I'm not generally a jealous person, but when it hits me, it hits hard. If anything can make me go dark and broody, it's that. I suppose brooding isn't that great a leap. Anyone who has spent enough time with me knows that I get lost in thought sometimes. But jealousy puts me in that simmering rage broodiness, where I don't speak because I'm afraid if I open my mouth I'll vomit up flames.

I don't think I'm usually prone to jealousy. I'm generally pretty laid back. If we're just casually dating, it's cool, I'm not putting a leash on you. If you're my girlfriend I probably trust you, or we wouldn't be in that committed relationship. But I'm human, and there are situations in which it arises.

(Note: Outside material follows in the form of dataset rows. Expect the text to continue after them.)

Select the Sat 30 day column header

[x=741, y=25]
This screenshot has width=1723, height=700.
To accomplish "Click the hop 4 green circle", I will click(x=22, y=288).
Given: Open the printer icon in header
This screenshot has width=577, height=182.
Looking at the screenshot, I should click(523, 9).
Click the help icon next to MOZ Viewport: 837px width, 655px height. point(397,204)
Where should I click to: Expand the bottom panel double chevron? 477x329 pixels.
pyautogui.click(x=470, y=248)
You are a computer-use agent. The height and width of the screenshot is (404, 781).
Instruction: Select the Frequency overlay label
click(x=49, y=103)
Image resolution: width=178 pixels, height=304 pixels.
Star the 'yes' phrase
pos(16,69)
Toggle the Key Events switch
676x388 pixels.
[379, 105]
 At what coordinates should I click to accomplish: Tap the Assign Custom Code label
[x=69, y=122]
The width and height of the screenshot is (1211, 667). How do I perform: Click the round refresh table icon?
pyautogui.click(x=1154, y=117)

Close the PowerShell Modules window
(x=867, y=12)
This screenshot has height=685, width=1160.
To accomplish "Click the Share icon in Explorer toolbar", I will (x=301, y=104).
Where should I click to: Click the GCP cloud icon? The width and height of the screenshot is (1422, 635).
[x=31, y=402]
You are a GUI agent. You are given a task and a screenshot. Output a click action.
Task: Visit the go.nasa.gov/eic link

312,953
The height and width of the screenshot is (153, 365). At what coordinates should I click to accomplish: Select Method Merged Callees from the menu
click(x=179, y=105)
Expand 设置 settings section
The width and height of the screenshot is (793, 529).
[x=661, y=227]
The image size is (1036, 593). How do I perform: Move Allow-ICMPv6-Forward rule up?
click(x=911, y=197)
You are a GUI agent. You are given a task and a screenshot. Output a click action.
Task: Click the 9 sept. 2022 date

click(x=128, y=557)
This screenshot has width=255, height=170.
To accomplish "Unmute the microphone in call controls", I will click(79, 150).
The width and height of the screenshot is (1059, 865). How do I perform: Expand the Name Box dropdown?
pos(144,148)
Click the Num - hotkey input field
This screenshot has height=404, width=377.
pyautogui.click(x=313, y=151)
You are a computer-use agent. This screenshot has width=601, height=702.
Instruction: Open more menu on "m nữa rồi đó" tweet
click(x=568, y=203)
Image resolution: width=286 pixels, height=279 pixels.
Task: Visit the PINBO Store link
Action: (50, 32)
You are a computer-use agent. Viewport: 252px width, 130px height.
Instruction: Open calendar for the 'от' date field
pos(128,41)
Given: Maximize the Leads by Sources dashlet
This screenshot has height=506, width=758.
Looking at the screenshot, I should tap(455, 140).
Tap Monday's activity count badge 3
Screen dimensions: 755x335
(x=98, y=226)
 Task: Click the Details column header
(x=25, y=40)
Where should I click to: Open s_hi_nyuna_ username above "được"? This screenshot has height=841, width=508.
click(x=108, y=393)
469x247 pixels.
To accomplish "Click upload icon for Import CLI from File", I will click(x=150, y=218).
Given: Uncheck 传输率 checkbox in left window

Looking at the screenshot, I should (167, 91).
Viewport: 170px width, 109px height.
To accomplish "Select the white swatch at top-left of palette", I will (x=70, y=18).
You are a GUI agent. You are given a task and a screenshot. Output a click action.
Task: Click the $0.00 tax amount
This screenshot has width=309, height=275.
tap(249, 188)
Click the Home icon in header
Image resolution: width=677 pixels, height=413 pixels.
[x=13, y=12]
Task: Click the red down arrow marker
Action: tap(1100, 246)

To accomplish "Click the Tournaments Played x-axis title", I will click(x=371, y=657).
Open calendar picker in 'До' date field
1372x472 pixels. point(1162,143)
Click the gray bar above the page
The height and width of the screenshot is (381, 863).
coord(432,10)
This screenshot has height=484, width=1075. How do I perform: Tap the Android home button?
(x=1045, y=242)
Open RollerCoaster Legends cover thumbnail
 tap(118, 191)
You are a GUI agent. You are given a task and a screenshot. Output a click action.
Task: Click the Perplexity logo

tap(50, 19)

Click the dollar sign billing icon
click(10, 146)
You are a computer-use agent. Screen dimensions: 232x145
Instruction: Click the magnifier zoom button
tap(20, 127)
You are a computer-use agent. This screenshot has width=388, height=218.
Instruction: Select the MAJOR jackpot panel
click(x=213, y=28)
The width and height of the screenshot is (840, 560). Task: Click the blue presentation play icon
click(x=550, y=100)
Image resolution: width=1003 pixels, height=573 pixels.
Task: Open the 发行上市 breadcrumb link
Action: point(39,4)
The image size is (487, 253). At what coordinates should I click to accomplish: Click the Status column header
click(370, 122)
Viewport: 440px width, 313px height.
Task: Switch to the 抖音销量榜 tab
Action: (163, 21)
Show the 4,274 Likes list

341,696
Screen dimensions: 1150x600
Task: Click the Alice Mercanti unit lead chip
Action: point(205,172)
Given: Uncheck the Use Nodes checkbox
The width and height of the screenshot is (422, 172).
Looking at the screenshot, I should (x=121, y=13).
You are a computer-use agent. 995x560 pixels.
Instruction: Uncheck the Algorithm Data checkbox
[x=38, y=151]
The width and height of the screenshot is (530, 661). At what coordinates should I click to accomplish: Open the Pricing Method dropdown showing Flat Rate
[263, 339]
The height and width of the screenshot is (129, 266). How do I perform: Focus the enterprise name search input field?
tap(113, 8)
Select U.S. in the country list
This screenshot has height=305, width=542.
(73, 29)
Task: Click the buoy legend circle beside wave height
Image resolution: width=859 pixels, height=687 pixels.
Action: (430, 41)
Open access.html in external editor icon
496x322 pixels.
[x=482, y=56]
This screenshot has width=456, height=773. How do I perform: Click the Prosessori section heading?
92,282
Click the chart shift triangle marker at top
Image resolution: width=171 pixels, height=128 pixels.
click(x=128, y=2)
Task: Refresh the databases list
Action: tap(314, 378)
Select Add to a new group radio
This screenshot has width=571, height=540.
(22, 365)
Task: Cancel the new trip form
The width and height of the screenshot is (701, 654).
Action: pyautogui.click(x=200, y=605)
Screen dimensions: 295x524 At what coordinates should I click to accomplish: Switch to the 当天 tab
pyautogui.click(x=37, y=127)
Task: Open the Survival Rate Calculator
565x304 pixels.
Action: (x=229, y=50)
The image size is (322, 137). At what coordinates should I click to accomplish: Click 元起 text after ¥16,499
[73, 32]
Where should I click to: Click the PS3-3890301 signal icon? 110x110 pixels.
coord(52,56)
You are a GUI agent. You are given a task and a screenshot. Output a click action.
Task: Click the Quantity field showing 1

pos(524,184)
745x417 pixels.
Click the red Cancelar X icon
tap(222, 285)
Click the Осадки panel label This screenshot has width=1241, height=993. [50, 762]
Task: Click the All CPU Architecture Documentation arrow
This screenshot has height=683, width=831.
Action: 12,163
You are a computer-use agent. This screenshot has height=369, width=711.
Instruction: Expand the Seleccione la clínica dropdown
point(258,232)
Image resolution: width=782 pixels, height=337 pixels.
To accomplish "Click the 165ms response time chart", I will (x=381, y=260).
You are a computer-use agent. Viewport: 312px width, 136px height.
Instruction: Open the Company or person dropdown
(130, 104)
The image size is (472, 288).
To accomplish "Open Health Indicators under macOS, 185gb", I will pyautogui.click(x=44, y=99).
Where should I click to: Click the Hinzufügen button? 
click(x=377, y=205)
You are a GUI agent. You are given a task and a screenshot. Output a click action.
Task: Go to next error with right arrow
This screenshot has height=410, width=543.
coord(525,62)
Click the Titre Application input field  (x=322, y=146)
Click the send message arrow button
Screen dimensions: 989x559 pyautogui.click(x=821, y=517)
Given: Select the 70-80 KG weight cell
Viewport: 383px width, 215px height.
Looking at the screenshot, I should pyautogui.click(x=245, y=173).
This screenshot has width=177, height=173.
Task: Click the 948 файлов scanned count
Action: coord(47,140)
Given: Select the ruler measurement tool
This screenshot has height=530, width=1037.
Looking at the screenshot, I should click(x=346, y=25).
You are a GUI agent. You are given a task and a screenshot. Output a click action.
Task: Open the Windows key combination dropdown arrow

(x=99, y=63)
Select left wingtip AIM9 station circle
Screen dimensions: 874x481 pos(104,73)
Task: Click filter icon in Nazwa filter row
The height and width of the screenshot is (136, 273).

Jealousy brings people together. In the movies, that is. We've all seen the story. Girl is dating guy, guy isn't being as attentive as girl would like, or they break up or something, girl goes out with someone else to make guy jealous, guy comes running back to girl. That is so not me.
I hate feeling jealous, because it makes me feel greedy and insecure and angry. And seeing this in myself, it makes me even madder at myself for feeling these things, for being weak enough to be jealous. It cascades. Anger turns to rage, focused on myself and the object of my jealousy. I'd rather lose the girl entirely than keep feeling the emotion. Because if she weren't mine, if she had nothing to do with me anymore, I wouldn't have to care about what she does anymore. If I were writing the story, the guy would say "screw it" and walk away. If you want to drive me away, it's the perfect tool for the job.

So there you go. My thoughts on jealousy. Sorry, no solutions offered here. Except to say, there are a lot of people in the world. Choose wisely, stick to the good ones, and toss the rest.